Previous studies of proximal tibial fracture treatment using hybrid external fixation observed malunion in one case (3.2%) (
28), three cases (9%) (
24), one case (3%) (
5), and two cases (4%) (
18). In our study, one patient’s (4.8%) proximal tibial fracture was non-union and was treated with bone grafting. In contrast, three cases of malunion (13%) were found in distal femoral fractures. Low rates of non-union in distal femoral fractures were reported using external fixators by Marsh et al. (
29), Hutson and Zych (
15), and Maini et al. (
30). Ali and Saleh demonstrated external fixation as a definite choice in the treatment of fifteen nonunion distal femoral fractures (
19). Malunion in distal femoral fractures resulted from a gap between fracture fragments, infection, bone loss, or extreme motions in the fracture site (
19,
31-
34). Although malunion may be associated with limb shortening, we didn’t observe limb shortening in the malunion cases.

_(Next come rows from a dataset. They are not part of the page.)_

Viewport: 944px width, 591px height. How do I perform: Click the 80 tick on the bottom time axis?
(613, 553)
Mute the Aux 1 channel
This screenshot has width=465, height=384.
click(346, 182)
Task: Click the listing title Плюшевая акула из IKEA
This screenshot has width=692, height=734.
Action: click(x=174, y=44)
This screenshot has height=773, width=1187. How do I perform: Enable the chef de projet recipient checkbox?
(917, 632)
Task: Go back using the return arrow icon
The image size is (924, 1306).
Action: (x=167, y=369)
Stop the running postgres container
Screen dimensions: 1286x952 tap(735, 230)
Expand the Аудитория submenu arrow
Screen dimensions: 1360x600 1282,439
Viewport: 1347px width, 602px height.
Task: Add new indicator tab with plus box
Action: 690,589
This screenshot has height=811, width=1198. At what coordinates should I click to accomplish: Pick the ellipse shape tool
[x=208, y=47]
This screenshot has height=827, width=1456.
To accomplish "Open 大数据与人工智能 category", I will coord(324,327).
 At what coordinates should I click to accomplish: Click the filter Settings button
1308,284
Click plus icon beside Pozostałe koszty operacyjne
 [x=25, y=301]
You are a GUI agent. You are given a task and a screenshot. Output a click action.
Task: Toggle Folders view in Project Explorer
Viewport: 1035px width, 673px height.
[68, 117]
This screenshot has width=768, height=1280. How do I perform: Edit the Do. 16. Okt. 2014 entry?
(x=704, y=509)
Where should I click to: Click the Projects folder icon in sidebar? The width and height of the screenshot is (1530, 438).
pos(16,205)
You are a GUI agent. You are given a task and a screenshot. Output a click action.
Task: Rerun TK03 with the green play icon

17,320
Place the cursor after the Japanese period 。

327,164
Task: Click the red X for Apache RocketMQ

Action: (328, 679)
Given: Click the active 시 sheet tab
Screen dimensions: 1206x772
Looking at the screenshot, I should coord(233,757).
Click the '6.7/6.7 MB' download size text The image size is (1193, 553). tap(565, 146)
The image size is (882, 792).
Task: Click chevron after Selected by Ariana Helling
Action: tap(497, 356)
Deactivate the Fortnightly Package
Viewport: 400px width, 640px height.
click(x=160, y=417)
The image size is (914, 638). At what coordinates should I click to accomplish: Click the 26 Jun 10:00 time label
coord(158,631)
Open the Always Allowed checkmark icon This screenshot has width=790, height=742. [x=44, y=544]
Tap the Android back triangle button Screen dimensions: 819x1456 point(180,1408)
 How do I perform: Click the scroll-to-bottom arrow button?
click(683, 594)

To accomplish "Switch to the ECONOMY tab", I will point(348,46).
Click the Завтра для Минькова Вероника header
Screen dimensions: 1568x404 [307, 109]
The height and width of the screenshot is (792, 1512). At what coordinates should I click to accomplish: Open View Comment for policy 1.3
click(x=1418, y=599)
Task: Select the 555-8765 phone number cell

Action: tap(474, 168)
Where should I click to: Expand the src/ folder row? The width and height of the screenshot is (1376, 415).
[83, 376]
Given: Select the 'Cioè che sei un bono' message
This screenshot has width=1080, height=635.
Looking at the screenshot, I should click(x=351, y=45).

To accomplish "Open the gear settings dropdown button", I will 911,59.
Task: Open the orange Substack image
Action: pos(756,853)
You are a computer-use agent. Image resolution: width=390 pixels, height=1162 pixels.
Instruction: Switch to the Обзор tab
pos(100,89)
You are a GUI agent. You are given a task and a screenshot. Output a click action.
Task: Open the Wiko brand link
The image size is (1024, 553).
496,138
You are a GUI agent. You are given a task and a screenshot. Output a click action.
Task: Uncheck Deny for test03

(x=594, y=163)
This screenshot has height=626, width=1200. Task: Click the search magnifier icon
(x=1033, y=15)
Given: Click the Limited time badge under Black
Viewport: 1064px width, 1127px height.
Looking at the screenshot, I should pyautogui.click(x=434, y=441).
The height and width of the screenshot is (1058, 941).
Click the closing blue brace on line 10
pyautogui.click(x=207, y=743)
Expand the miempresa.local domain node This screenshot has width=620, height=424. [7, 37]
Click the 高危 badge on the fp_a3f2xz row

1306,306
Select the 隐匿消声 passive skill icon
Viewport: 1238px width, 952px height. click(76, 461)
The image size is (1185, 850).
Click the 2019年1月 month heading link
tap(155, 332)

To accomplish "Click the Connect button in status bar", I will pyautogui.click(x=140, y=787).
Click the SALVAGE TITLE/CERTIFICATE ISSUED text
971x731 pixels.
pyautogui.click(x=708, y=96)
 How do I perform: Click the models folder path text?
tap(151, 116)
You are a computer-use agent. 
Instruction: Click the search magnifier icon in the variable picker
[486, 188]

Knee range of motion (ROM) of 115 to 125 degrees was achieved in 95.2% of our patients with proximal tibial fractures. Other investigations reported a mean ROM of 115 degrees (
32). El-Alfy et al. (
17) described an average ROM of 114 degrees in patients with proximal tibial fractures. In addition, knee ROM was normal in 95.7% of patients with distal femoral fractures. Hassankhani et al. (
10) and Hutson and Zych (
15) showed a ROM of 87.5 degrees (30 - 115 degrees) and 0 - 92 degrees respectively. We determined normal alignment in 75% of our patients. We found that loss of reduction during follow up was the major cause of the malalignment in the remaining 25% of the patients. We conclude that closed reduction and hybrid external fixation is safe with low rates of postoperative complications, and can be used as a definitive treatment for severe comminuted fractures of the distal femur and proximal tibia, when the concomitant contusion of the skin and soft tissue damage prohibits safe open reduction and internal fixation.
This study had a few limitations. First, it was performed with short-term follow up. Because the results may worsen with time due to degenerative changes in the knee joint, a retrospective long term follow-up is advised. Second, we did not assess the incidence of associated ligament injuries that may affect the final function of the knee joint. Finally, some of the patients didn’t carry out physiotherapy programs or performed them irregularly, which may also be a contributing factor to the final motion of their knee joints.